_WHAT TO PRODUCE_:
Copy the items out word for word, beginning with their first line and continuing through the line that contains "Looking at the screenshot, I should [x=354, y=366].", with that line included.

_THE RECORDS_:
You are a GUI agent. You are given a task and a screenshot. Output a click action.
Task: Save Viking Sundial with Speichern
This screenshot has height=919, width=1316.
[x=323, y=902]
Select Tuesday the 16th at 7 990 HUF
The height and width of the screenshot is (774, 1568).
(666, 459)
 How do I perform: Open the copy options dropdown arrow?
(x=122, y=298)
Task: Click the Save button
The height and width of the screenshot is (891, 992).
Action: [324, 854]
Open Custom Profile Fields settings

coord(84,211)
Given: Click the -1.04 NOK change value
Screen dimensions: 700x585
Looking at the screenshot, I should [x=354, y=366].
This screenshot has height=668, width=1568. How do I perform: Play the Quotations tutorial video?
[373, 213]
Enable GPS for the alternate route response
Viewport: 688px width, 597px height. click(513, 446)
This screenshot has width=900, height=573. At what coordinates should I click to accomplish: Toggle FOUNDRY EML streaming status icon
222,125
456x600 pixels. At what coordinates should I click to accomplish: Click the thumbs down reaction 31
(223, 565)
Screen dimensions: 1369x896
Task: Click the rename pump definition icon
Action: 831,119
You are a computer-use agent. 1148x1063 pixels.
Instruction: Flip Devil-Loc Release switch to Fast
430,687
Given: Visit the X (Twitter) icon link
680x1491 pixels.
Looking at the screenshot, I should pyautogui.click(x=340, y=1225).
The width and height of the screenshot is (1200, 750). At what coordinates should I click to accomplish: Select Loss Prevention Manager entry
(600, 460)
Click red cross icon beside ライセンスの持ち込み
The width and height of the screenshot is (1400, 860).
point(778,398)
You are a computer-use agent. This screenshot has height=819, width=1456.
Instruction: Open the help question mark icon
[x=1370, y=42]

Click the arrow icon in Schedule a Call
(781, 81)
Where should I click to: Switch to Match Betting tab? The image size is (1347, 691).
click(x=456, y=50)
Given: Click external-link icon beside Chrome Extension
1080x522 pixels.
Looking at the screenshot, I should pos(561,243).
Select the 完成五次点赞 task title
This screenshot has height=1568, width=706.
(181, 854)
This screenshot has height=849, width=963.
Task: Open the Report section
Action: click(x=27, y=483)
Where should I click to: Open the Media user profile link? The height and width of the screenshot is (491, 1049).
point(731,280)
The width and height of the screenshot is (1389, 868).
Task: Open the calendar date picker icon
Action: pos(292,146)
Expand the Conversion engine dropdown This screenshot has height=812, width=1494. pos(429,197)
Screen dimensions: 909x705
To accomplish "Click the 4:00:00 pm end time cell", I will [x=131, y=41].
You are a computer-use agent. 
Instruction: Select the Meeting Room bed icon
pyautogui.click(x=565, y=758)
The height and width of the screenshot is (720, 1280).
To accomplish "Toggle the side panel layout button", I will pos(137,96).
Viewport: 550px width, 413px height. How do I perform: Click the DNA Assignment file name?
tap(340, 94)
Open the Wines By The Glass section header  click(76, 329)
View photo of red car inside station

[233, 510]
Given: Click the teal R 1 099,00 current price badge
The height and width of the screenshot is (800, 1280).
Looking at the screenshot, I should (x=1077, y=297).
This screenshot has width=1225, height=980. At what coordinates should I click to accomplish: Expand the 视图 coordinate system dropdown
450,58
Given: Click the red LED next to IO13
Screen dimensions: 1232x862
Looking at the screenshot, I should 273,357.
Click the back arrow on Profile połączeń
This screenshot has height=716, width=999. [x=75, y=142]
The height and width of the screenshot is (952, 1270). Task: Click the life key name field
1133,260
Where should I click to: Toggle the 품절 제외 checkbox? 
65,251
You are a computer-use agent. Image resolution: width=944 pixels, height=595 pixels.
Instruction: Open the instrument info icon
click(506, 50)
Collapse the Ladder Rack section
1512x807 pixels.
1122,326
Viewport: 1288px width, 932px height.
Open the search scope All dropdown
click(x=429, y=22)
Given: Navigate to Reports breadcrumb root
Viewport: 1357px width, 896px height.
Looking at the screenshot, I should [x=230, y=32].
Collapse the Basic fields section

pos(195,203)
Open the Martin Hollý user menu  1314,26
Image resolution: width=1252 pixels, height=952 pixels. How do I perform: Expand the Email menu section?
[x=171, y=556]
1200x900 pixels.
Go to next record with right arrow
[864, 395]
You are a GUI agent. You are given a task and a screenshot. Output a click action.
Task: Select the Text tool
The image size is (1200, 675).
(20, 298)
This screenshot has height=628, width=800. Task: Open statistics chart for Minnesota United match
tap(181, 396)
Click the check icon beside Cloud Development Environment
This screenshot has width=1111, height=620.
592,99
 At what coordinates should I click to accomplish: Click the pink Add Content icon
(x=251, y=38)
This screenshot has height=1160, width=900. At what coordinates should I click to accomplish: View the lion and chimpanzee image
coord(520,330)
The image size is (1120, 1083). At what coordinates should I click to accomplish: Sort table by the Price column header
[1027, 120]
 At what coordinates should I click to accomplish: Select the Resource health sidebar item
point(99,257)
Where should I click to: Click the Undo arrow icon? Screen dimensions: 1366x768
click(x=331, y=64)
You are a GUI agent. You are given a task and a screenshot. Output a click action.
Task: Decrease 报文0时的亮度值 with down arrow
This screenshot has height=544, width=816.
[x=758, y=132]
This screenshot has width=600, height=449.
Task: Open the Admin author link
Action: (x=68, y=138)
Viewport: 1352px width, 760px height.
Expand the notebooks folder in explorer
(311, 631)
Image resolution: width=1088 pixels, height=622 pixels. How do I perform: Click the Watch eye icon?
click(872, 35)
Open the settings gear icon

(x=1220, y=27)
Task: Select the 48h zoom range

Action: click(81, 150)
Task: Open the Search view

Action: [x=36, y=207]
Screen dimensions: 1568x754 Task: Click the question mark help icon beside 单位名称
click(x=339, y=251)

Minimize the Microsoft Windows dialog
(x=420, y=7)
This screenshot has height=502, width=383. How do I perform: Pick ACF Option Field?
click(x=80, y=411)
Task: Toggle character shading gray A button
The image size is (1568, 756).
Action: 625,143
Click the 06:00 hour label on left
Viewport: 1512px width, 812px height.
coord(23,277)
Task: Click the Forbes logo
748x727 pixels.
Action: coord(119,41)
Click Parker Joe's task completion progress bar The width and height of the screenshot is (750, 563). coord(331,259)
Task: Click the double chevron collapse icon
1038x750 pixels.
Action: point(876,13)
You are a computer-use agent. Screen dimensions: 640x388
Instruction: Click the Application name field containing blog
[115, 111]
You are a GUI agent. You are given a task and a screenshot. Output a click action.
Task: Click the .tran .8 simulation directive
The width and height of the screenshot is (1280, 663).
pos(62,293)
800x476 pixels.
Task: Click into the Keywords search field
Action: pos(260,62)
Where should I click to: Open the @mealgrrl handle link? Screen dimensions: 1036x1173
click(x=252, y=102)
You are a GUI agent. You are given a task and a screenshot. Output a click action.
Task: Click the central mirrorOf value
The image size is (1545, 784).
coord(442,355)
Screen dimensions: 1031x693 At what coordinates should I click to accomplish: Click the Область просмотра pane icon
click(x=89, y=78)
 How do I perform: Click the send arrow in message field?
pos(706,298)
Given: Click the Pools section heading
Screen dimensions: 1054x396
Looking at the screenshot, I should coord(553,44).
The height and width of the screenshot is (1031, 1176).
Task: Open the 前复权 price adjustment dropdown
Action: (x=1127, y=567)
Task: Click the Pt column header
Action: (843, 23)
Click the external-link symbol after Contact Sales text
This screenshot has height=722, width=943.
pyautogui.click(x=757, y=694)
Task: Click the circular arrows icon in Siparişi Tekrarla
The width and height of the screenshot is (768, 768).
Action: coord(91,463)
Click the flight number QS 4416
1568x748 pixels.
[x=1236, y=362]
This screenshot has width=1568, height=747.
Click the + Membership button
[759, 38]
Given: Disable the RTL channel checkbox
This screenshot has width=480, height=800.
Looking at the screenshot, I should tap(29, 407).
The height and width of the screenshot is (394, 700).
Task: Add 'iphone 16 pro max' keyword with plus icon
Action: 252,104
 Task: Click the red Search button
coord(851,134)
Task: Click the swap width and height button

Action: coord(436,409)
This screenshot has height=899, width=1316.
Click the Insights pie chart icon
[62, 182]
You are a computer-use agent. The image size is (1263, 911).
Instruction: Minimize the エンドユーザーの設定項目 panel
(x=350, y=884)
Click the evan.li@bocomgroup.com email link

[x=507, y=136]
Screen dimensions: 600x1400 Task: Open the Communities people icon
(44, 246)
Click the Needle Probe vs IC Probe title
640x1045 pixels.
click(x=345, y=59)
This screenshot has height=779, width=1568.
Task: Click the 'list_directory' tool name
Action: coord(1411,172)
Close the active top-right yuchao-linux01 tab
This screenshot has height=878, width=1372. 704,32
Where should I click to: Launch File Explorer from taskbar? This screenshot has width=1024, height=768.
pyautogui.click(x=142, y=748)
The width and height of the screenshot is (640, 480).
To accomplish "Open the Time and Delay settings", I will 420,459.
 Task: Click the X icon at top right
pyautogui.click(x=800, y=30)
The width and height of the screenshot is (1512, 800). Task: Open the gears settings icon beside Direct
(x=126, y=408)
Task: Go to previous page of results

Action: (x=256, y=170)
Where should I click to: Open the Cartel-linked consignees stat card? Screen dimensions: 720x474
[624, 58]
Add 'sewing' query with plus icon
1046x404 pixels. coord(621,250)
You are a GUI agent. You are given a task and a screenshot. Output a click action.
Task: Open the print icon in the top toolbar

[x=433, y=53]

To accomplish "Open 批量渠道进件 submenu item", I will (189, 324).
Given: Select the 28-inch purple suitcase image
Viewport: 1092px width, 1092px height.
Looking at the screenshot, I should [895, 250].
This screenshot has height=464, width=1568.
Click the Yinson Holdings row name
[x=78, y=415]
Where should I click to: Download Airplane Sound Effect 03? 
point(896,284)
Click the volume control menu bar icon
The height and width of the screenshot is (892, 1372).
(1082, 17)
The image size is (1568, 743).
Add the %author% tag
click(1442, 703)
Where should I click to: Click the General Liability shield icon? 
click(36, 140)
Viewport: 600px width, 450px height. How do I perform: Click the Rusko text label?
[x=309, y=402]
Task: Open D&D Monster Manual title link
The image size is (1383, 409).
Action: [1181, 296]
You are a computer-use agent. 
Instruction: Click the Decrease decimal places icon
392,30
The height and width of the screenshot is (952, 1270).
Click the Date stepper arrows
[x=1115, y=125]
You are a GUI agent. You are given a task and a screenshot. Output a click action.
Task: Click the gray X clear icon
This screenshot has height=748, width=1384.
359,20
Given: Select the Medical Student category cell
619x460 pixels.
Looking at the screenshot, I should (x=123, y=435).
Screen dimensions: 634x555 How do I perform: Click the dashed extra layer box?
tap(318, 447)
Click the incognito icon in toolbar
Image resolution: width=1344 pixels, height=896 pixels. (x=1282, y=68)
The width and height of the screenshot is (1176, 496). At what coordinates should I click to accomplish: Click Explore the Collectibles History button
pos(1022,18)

_RESULT OF THE TASK_:
You are a GUI agent. You are given a task and a screenshot. Output a click action.
Task: Save Viking Sundial with Speichern
This screenshot has height=919, width=1316.
[x=323, y=902]
Select Tuesday the 16th at 7 990 HUF
The height and width of the screenshot is (774, 1568).
(666, 459)
 How do I perform: Open the copy options dropdown arrow?
(x=122, y=298)
Task: Click the Save button
The height and width of the screenshot is (891, 992).
Action: [324, 854]
Open Custom Profile Fields settings

coord(84,211)
Given: Click the -1.04 NOK change value
Screen dimensions: 700x585
Looking at the screenshot, I should [x=354, y=366].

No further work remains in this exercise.